How much does having visual priors about the world (e.g. the fact that the world is 3D) assist in learning to perform downstream motor tasks (e.g. navigating a complex environment)? What are the consequences of not utilizing such visual priors in learning? We propose to investigate these questions by integrating a generic perceptual skill set (a distance estimator, an edge detector, etc.) within a reinforcement learning framework (see Fig. 1). This skill set (“mid-level vision”) provides the policy with a more processed state of the world compared to raw images.

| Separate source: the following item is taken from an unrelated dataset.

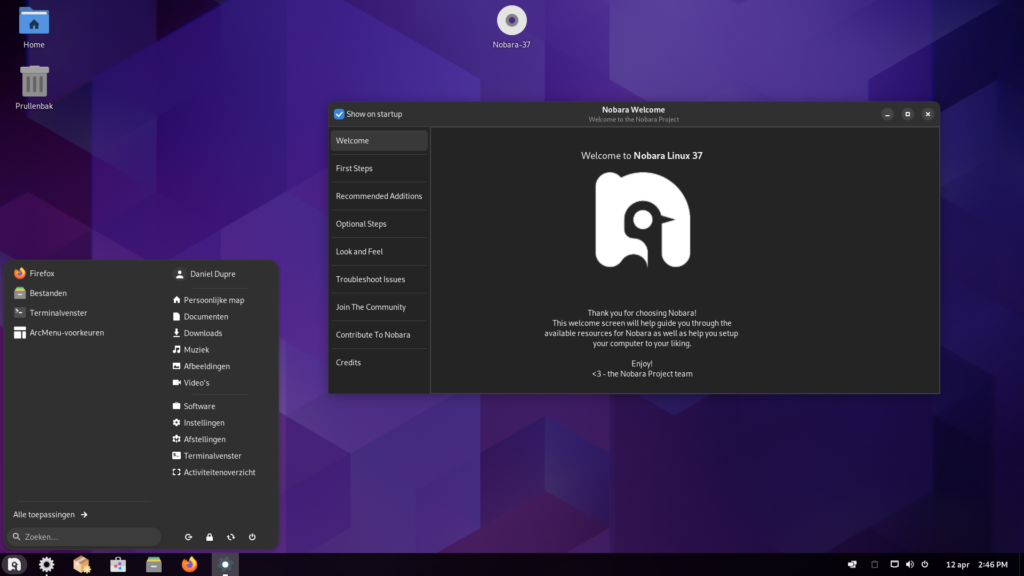
Task: Open the Afbeeldingen folder shortcut
Action: (204, 365)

Recent results that suggest that using mid-level vision results in policies that learn faster, generalize better, and achieve higher final performance, when compared to learning from scratch and/or using state-of-the-art visual and non-visual representation learning methods. In this project we propose a large-scale study to investigate which mid-level vision objectives are useful, and when. Specifically, we propose to compare conventional computer vision objectives to learning from scratch or using state-of-the-art representation learning methods by incorporating these into a reinforcement learning frameworks. Preliminary results suggest that conventional computer vision results are particularly effective. Moreover, we should expect that no single visual representation could be universally useful for all downstream tasks. We therefore propose a computationally derived a task-agnostic set of representations optimized to support arbitrary downstream tasks.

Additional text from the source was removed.